Distal end radius fracture account for about 16-18% of all upper limb injuries. Various methods of closed reduction coupled with additional fixation methods have been claimed to give better results. One of these methods is Kapandji's intrafocal pinning technique. We decided to carry out this study for comparison of traditional cast immobilization versus closed reduction with Kapandji intrafocal pinning technique
Material and methods: A randomized prospective comparative study was carried out in orthopaedic department from 2011 July to 2016 June. 30 patients were subjected to closed reduction and cast and 30 were subjected to closed reduction and intrafocal pinning technique. Intrafocal pinning technique under C Arm guidance and GA, closed reduction was achieved wherever possible. If inadequate reduction was obtained, even then intrafocal wiring technique can be used for obtaining reduction also. 2 wire technique is commonly used. They were followed up at 1,2,4,6 and 12 weeks, radiologically and clinically.

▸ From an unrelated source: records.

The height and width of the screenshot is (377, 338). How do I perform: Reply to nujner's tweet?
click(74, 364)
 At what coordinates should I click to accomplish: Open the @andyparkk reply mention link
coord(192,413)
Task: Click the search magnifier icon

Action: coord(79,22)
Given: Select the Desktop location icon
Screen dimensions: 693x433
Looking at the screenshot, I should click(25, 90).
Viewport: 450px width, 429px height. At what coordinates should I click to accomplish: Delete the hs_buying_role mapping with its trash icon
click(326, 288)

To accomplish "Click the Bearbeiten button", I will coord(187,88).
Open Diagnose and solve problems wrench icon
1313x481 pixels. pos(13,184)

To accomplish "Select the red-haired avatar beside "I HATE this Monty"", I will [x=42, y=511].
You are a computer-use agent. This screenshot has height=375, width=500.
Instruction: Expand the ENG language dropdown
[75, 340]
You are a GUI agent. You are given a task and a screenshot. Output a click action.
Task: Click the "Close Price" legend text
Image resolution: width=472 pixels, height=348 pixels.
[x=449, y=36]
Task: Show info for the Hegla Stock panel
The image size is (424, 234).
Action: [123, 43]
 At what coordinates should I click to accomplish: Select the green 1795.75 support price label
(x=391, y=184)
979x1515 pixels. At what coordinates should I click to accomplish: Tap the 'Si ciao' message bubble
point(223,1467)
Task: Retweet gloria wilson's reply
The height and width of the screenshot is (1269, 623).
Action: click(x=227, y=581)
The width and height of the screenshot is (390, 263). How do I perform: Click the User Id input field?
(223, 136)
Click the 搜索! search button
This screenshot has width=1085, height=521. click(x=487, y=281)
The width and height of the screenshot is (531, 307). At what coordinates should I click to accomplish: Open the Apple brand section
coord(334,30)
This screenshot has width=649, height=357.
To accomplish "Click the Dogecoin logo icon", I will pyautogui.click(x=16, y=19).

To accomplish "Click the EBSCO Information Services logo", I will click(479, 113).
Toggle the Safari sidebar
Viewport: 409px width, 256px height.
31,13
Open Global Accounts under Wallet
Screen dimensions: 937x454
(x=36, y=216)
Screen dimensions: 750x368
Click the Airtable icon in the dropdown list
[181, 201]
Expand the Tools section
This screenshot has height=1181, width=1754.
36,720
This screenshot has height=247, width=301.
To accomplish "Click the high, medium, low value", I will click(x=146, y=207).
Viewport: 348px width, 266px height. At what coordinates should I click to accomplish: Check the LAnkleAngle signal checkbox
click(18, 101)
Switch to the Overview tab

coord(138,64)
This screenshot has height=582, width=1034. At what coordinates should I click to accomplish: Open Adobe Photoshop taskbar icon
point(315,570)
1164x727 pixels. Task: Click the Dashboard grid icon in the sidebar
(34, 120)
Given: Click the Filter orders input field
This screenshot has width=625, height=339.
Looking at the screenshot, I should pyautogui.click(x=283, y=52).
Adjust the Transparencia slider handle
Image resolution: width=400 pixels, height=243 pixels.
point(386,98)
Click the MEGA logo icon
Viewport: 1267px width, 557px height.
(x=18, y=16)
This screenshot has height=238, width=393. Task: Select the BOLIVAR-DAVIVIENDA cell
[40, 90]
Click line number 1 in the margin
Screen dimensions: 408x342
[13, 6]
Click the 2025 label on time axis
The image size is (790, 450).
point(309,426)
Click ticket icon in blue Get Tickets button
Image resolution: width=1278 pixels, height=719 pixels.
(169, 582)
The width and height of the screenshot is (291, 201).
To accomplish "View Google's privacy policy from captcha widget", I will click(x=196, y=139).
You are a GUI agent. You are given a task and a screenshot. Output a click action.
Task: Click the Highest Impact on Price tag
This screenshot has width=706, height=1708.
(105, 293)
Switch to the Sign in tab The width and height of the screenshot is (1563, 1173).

Results: In the cast group, mean age in years was 62.16 and in the intrafocal pinning group mean age in years was 63.43 years (P=0.6097). Finger stiffness in 4 cases (13%) in cast group and 2 cases(7%) in pinning group. Sudeck's dystrophy was seen in 4(13%) cases in cast group and 3(10%) cases in pinning group. Pin tract infection was seen in 4(13%) patients in pinning group. Mean loss of radial length in cast group was 6.83mm and Intrafocal pinning group was 3.8mm (P value was <0.0003). In our study, we got significant difference in range of motion, VAS scores, loss of radial length, Saito chart, Lindstrom's criteria results of both groups.
Conclusion: Intrafocal pinning technique of Kapandji is superior modality of treatment for fracture distal end radius which are minimally comminuted, without intra-articular extension and grossly unstable as compared to closed reduction and casting technique.